Data provided START
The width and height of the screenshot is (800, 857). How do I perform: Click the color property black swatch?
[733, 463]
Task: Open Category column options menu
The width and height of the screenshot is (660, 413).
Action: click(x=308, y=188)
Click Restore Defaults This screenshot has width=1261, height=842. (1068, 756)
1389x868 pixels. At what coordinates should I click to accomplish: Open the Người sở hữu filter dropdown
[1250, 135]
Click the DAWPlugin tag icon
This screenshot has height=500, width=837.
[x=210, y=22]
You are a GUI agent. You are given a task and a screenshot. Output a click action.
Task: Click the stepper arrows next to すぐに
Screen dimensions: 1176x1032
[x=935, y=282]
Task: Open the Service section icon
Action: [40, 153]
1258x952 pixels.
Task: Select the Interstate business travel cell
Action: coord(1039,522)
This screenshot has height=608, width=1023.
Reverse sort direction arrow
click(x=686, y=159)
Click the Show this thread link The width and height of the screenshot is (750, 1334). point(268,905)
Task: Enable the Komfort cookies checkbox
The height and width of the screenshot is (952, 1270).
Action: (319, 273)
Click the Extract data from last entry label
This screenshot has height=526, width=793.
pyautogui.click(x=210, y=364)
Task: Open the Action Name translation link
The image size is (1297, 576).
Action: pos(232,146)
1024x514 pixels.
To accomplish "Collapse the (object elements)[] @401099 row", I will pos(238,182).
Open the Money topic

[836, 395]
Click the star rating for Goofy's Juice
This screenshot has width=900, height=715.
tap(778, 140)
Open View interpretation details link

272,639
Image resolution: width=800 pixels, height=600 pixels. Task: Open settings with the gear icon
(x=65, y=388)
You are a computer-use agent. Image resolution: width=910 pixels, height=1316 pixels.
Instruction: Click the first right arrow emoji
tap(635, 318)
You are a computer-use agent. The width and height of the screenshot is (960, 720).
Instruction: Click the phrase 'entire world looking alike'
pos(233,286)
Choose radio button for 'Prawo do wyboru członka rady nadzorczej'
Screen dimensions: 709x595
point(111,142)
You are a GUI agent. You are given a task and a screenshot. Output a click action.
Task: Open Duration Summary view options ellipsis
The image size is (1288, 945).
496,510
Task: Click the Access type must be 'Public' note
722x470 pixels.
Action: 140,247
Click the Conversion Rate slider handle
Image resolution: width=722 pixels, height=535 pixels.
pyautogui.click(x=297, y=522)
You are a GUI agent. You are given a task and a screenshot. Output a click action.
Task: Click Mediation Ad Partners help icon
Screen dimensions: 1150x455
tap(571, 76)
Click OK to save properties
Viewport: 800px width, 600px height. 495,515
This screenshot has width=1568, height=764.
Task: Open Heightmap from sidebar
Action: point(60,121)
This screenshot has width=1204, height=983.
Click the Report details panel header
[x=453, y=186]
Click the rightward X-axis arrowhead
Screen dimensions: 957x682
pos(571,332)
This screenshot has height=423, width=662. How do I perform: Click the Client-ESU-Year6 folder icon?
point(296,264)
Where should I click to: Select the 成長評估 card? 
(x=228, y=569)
Data provided END
- **Exercise directions**: Reproduce the entries above exactly, but only the lines between the line holding "1024x514 pixels." and the line holding "You are a computer-use agent. The", inclusive.

- **Solved exercise**:
1024x514 pixels.
To accomplish "Collapse the (object elements)[] @401099 row", I will pos(238,182).
Open the Money topic

[836, 395]
Click the star rating for Goofy's Juice
This screenshot has width=900, height=715.
tap(778, 140)
Open View interpretation details link

272,639
Image resolution: width=800 pixels, height=600 pixels. Task: Open settings with the gear icon
(x=65, y=388)
You are a computer-use agent. Image resolution: width=910 pixels, height=1316 pixels.
Instruction: Click the first right arrow emoji
tap(635, 318)
You are a computer-use agent. The width and height of the screenshot is (960, 720).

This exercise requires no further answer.